---------- INPUT FOR THIS TASK
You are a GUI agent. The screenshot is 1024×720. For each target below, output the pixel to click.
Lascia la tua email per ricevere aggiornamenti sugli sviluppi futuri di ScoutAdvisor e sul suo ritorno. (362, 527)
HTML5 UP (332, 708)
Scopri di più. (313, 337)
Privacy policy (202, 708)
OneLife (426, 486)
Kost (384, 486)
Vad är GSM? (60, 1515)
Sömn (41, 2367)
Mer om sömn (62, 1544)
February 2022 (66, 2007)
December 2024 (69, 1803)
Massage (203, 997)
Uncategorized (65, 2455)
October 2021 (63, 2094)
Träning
--------------------
WRITTEN REQUEST | Could you rewrite the data above, changing "Privacy policy" to "Privacy notice" and leaving everything else as it is?

PROBLEM SOLUTION |
You are a GUI agent. The screenshot is 1024×720. For each target below, output the pixel to click.
Lascia la tua email per ricevere aggiornamenti sugli sviluppi futuri di ScoutAdvisor e sul suo ritorno. (362, 527)
HTML5 UP (332, 708)
Scopri di più. (313, 337)
Privacy notice (202, 708)
OneLife (426, 486)
Kost (384, 486)
Vad är GSM? (60, 1515)
Sömn (41, 2367)
Mer om sömn (62, 1544)
February 2022 (66, 2007)
December 2024 (69, 1803)
Massage (203, 997)
Uncategorized (65, 2455)
October 2021 (63, 2094)
Träning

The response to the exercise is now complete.